[[ Extracted material open ]]

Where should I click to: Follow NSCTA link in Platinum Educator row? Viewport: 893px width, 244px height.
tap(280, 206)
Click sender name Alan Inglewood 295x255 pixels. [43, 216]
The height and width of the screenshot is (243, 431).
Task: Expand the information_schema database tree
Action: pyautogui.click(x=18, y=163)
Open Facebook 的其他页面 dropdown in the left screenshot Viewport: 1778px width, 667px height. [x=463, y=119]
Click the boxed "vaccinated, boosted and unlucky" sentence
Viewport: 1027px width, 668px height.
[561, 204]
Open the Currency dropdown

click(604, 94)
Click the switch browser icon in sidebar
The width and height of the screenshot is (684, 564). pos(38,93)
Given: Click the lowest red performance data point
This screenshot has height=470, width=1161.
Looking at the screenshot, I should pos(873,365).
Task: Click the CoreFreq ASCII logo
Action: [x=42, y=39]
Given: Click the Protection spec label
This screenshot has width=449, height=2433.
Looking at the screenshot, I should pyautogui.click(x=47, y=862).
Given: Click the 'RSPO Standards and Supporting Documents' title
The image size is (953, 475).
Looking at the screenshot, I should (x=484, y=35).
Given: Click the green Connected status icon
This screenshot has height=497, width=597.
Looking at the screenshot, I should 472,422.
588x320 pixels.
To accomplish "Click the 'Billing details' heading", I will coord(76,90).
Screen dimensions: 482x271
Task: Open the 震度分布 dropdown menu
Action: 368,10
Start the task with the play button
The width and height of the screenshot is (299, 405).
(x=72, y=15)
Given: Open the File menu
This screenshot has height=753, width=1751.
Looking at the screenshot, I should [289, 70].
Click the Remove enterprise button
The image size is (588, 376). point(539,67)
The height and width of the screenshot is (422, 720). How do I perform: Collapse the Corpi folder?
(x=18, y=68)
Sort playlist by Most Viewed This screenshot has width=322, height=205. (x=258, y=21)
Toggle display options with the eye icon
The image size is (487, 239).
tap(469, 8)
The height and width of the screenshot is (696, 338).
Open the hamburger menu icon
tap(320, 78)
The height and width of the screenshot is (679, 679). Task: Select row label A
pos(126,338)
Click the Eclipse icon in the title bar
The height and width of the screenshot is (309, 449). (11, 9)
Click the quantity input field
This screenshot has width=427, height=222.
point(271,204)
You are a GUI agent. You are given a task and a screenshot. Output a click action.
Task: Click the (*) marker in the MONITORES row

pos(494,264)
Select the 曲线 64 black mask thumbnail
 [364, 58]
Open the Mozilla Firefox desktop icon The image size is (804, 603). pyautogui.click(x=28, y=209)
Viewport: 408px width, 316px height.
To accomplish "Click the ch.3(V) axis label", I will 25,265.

[[ Extracted material closed ]]

#### Assignment:
Reproduce every line of the material exactly.

#### Exercise result:
Where should I click to: Follow NSCTA link in Platinum Educator row? Viewport: 893px width, 244px height.
tap(280, 206)
Click sender name Alan Inglewood 295x255 pixels. [43, 216]
The height and width of the screenshot is (243, 431).
Task: Expand the information_schema database tree
Action: pyautogui.click(x=18, y=163)
Open Facebook 的其他页面 dropdown in the left screenshot Viewport: 1778px width, 667px height. [x=463, y=119]
Click the boxed "vaccinated, boosted and unlucky" sentence
Viewport: 1027px width, 668px height.
[561, 204]
Open the Currency dropdown

click(604, 94)
Click the switch browser icon in sidebar
The width and height of the screenshot is (684, 564). pos(38,93)
Given: Click the lowest red performance data point
This screenshot has height=470, width=1161.
Looking at the screenshot, I should pos(873,365).
Task: Click the CoreFreq ASCII logo
Action: [x=42, y=39]
Given: Click the Protection spec label
This screenshot has width=449, height=2433.
Looking at the screenshot, I should pyautogui.click(x=47, y=862).
Given: Click the 'RSPO Standards and Supporting Documents' title
The image size is (953, 475).
Looking at the screenshot, I should (x=484, y=35).
Given: Click the green Connected status icon
This screenshot has height=497, width=597.
Looking at the screenshot, I should 472,422.
588x320 pixels.
To accomplish "Click the 'Billing details' heading", I will coord(76,90).
Screen dimensions: 482x271
Task: Open the 震度分布 dropdown menu
Action: 368,10
Start the task with the play button
The width and height of the screenshot is (299, 405).
(x=72, y=15)
Given: Open the File menu
This screenshot has height=753, width=1751.
Looking at the screenshot, I should [289, 70].
Click the Remove enterprise button
The image size is (588, 376). point(539,67)
The height and width of the screenshot is (422, 720). How do I perform: Collapse the Corpi folder?
(x=18, y=68)
Sort playlist by Most Viewed This screenshot has width=322, height=205. (x=258, y=21)
Toggle display options with the eye icon
The image size is (487, 239).
tap(469, 8)
The height and width of the screenshot is (696, 338).
Open the hamburger menu icon
tap(320, 78)
The height and width of the screenshot is (679, 679). Task: Select row label A
pos(126,338)
Click the Eclipse icon in the title bar
The height and width of the screenshot is (309, 449). (11, 9)
Click the quantity input field
This screenshot has width=427, height=222.
point(271,204)
You are a GUI agent. You are given a task and a screenshot. Output a click action.
Task: Click the (*) marker in the MONITORES row

pos(494,264)
Select the 曲线 64 black mask thumbnail
 [364, 58]
Open the Mozilla Firefox desktop icon The image size is (804, 603). pyautogui.click(x=28, y=209)
Viewport: 408px width, 316px height.
To accomplish "Click the ch.3(V) axis label", I will 25,265.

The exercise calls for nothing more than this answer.